### Task prompt:
Please edit the entries from the line with "891x566 pixels. Task: Open" up to and including the line with "(x=985, y=650)" by replacing "Cancel" with "Dismiss" and leaving everything else unchanged. Return only those lines.

### Supplied material:
########################################
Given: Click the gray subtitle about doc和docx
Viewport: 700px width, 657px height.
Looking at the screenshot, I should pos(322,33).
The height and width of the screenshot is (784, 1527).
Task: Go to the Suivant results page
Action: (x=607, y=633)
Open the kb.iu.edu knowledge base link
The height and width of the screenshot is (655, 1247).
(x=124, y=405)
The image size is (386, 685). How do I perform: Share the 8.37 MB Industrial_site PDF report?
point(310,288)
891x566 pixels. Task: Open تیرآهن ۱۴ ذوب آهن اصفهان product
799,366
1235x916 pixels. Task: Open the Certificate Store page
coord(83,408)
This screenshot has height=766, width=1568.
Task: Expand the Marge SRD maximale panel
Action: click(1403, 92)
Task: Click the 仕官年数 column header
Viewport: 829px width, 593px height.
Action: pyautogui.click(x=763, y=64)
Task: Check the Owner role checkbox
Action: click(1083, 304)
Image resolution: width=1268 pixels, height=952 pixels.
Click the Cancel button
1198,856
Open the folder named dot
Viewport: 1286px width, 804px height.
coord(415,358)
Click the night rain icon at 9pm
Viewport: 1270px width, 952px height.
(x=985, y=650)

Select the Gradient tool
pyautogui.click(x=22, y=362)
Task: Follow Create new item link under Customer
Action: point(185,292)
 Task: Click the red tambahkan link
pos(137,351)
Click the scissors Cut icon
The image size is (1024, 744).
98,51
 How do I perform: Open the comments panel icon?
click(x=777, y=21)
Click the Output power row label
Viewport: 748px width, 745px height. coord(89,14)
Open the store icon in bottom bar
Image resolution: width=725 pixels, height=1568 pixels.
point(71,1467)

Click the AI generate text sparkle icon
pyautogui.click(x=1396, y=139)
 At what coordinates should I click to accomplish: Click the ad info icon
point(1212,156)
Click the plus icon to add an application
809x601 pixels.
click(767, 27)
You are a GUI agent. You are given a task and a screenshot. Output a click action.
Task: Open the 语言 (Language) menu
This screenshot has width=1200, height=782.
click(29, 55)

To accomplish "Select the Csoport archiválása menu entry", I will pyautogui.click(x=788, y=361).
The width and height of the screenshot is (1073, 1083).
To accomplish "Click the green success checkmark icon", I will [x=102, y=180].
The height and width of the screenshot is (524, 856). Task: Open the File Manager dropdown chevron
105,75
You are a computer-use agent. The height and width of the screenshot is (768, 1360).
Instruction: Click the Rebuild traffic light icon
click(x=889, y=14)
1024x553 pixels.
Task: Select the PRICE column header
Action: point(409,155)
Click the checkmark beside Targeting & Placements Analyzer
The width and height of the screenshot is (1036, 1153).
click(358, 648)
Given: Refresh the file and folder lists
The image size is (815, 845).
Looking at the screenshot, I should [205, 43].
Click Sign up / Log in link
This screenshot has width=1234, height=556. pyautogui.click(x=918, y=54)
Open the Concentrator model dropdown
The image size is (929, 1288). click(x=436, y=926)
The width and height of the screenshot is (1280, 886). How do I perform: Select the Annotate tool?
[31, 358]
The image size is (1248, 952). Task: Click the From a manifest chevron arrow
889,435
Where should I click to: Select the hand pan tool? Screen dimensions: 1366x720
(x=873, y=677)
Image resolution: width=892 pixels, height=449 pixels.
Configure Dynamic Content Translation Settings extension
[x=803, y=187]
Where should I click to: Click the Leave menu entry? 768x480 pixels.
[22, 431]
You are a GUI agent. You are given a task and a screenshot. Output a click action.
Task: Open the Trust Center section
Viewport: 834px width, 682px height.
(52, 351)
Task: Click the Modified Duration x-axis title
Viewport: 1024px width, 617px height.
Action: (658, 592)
########################################
### Output for this task:
891x566 pixels. Task: Open تیرآهن ۱۴ ذوب آهن اصفهان product
799,366
1235x916 pixels. Task: Open the Certificate Store page
coord(83,408)
This screenshot has height=766, width=1568.
Task: Expand the Marge SRD maximale panel
Action: click(1403, 92)
Task: Click the 仕官年数 column header
Viewport: 829px width, 593px height.
Action: pyautogui.click(x=763, y=64)
Task: Check the Owner role checkbox
Action: click(1083, 304)
Image resolution: width=1268 pixels, height=952 pixels.
Click the Dismiss button
1198,856
Open the folder named dot
Viewport: 1286px width, 804px height.
coord(415,358)
Click the night rain icon at 9pm
Viewport: 1270px width, 952px height.
(x=985, y=650)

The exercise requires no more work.